2007-10-29 Thread Benno Schulenberg

(Sorry for breaking thread, I'm not subscribed.)

Jim Meyering wrote:
 Clytie Siddall [EMAIL PROTECTED] wrote:
  1. This is a fatal error for msgfmt:
 
  #: src/expr.c:133
  #, c-format
  msgid 
  \n
ARG1 * ARG2   arithmetic product of ARG1 and ARG2\n
ARG1 / ARG2   arithmetic quotient of ARG1 divided by ARG2\n
ARG1 % ARG2   arithmetic remainder of ARG1 divided by ARG2\n

 As you know, it's already fixed, but I'm wondering
 why I couldn't provoke the error from msgfmt -cv.
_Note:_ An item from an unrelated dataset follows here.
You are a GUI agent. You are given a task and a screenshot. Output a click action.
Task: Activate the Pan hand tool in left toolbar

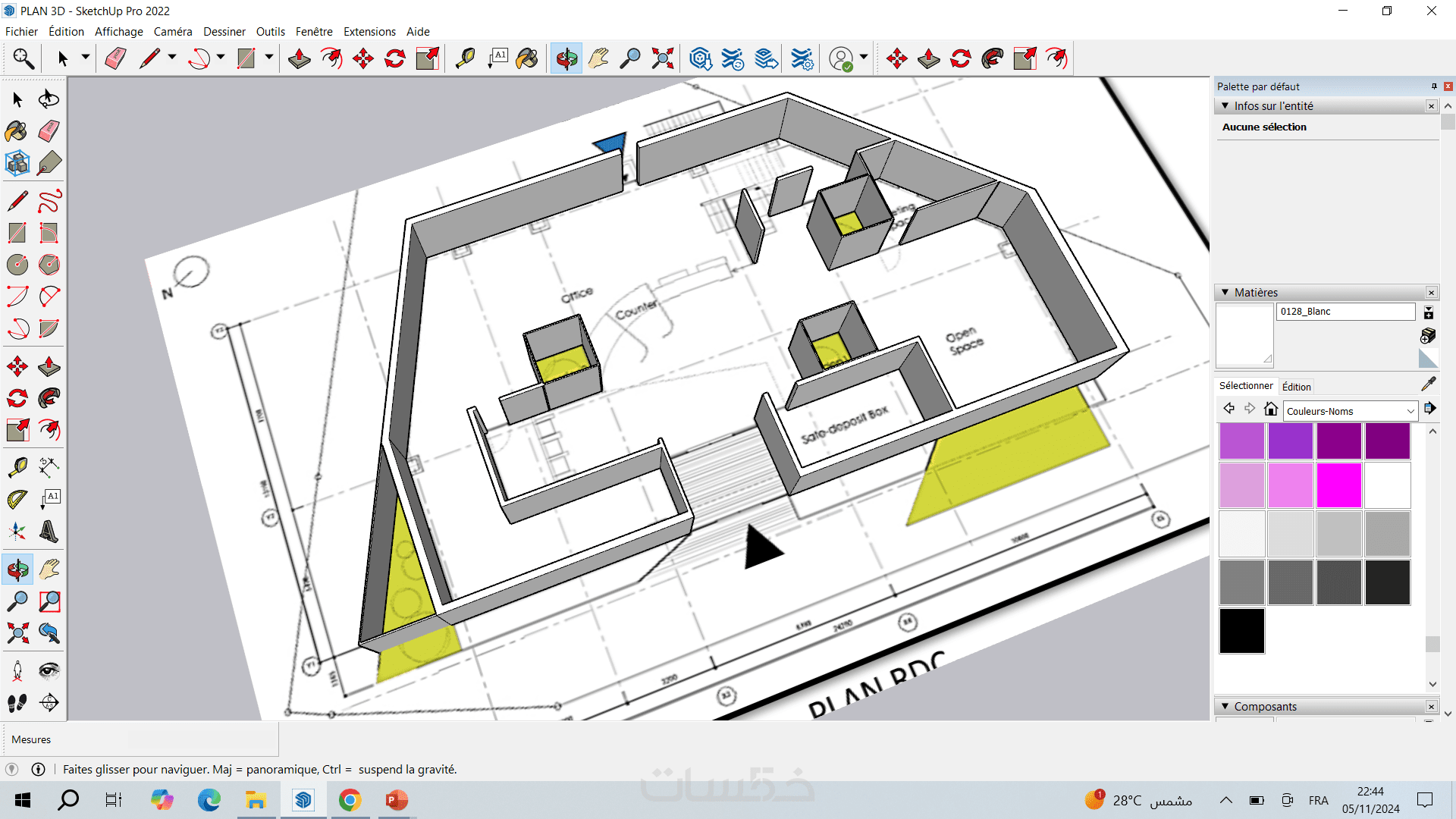[49, 570]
 Are you using a version of msgfmt newer than 0.16.1?
 When I run msgfmt -cv po/fr.po, the only output I get is this:
 1001 translated messages, 190 fuzzy translations, 81 untranslated messages.

With fr.po (and most other PO files) the error does not occur because
ARG1 % ARG2 is translated to ARG1 % ARG2, which is still a valid
C-format string.  In vi.po it gets translated to ĐỐI_SỐ1 % ĐỐI_SỐ2,
which is what causes msgfmt to cry alarum.